Jump to Main Content
Phytotoxic Effects of Wheat Extracts on a Herbicide-Resistant Biotype of Annual Ryegrass (Lolium rigidum)
- Wu, Hanwen, Pratley, James, Haig, Terry
- Journal of agricultural and food chemistry 2003 v.51 no.16 pp. 4610-4616
- Lolium rigidum, acetolactate synthase, acetyl-CoA carboxylase, allelochemicals, bioassays, biotypes, cultivars, growth retardation, herbicide resistance, herbicide-resistant weeds, herbicides, p-coumaric acid, photosystem II, phytotoxicity, propionic acid, root growth, seed germination, shoots, wheat
- Thirty-nine wheat accessions were used to evaluate their extract phytotoxicity against annual ryegrass (Lolium rigidum Gaud.). Aqueous extracts of wheat shoot residues significantly inhibited the germination and root growth of a biotype of annual ryegrass resistant to herbicides of acetyl CoA carboxylase inhibitors (group A), acetolactate synthase inhibitors (B), photosystem II inhibitors (C), and tubulin formation inhibitors (D).
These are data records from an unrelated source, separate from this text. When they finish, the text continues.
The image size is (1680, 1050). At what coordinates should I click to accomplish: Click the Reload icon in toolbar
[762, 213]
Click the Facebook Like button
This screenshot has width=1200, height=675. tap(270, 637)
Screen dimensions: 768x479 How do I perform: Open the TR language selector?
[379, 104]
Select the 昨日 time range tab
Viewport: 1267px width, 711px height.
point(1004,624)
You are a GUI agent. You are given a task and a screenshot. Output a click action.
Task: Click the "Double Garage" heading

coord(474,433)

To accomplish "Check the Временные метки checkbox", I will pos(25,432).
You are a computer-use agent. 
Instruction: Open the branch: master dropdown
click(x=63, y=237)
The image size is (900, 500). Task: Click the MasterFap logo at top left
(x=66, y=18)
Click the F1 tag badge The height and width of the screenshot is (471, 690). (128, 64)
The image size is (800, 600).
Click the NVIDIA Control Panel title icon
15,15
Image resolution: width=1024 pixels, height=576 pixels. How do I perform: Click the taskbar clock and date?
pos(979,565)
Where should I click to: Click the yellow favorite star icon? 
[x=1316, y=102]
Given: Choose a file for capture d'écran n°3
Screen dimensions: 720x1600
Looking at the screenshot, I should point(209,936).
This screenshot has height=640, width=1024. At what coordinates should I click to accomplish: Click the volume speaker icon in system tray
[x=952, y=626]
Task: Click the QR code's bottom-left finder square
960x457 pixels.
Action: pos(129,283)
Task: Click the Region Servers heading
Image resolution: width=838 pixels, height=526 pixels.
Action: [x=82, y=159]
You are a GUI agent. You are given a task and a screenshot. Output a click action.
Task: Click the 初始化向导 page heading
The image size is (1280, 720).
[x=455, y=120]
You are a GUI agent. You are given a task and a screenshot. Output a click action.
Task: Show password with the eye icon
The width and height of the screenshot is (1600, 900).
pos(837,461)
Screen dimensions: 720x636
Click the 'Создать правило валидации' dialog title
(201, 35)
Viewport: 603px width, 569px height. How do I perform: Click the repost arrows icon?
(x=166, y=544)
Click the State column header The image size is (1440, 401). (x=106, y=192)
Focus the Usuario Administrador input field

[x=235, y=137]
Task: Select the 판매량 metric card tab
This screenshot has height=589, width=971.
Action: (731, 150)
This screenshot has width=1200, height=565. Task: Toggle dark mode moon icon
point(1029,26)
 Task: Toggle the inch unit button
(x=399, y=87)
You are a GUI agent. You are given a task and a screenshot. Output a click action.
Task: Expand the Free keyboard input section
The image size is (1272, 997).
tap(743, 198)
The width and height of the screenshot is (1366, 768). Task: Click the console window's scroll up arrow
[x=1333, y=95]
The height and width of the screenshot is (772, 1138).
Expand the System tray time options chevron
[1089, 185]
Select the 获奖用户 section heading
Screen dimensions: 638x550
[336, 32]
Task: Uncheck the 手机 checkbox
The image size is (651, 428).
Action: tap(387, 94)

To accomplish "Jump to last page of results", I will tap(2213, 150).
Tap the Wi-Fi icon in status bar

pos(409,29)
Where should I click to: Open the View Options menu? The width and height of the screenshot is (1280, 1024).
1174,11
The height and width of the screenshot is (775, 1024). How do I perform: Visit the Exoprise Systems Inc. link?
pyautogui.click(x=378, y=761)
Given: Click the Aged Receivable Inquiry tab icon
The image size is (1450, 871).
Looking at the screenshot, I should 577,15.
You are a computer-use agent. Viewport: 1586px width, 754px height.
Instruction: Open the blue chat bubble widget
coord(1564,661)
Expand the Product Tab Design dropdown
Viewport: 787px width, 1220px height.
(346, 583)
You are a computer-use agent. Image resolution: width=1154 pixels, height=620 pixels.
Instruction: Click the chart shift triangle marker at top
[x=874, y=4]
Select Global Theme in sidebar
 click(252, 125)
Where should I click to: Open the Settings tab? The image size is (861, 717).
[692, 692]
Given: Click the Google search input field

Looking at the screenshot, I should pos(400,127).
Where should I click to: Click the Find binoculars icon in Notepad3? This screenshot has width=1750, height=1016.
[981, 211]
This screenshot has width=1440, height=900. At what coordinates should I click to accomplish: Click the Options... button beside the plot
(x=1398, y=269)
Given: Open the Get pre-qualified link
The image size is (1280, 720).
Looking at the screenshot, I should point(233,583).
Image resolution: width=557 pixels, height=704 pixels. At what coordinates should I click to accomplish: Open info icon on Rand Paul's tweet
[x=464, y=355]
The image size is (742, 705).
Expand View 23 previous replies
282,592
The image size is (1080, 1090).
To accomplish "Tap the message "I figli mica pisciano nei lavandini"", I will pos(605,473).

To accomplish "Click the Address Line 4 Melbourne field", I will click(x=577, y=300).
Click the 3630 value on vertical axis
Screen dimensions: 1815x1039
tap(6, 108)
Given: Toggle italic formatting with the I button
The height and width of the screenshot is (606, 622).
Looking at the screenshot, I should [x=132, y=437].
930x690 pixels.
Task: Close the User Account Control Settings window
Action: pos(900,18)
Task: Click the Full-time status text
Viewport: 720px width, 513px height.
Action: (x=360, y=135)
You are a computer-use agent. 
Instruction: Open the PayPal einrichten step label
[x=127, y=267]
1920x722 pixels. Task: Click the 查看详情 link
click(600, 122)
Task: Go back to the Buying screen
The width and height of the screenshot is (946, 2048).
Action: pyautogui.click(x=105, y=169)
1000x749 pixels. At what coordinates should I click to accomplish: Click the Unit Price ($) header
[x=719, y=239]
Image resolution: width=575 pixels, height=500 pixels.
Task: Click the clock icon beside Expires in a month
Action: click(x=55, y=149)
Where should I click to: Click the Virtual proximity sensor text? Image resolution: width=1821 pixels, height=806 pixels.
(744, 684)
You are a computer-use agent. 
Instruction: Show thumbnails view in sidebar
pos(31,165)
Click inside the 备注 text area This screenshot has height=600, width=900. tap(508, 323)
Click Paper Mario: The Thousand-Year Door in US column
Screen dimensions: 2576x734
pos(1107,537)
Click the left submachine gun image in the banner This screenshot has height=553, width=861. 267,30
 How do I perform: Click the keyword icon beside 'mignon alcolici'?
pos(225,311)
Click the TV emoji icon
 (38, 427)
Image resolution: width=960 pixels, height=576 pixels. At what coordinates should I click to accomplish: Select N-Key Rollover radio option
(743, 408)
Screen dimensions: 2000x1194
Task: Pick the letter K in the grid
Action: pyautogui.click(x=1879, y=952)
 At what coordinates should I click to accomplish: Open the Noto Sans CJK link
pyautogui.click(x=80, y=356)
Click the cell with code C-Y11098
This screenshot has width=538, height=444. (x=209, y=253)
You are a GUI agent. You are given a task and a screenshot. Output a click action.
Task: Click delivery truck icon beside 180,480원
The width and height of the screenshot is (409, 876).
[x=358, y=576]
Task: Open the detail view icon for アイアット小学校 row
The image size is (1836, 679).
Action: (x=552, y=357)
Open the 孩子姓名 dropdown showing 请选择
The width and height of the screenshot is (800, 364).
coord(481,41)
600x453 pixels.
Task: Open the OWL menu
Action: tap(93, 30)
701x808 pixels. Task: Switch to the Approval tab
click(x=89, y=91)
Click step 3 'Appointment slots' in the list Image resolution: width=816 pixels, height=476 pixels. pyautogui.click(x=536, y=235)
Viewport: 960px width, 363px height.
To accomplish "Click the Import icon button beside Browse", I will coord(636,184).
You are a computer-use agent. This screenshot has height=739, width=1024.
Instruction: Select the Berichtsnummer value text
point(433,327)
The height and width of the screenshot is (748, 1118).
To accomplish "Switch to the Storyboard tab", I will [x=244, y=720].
The germination of the herbicide resistant (HR) biotype was inhibited by 3−100%, depending upon the wheat accession. The phytotoxic effects on ryegrass root growth ranged from 12% stimulation to 100% inhibition, compared to a control. The germination and root growth of a herbicide-susceptible (HS) biotype of annual ryegrass were also inhibited by the wheat extracts, with germination inhibited by 4−100%, and root growth by 19−100%. Bioassays with two known wheat allelochemicals showed that p-coumaric acid and propionic acid significantly inhibited the growth of both HR and HS biotypes of annual ryegrass. The two compounds completely inhibited the root growth of HR ryegrass at concentrations greater than 5.0 mM. In comparison with p-coumaric acid, propionic acid was more inhibitory to seed germination, shoot, and root growth of both ryegrass biotypes. The root growth of the HR biotype was more sensitive when exposed to wheat extracts, to p-coumaric acid, and to propionic acid. The results suggest that residues of certain wheat cultivars with strong allelopathic potential could provide a nonherbicidal alternative for the management of herbicide-resistant weed species.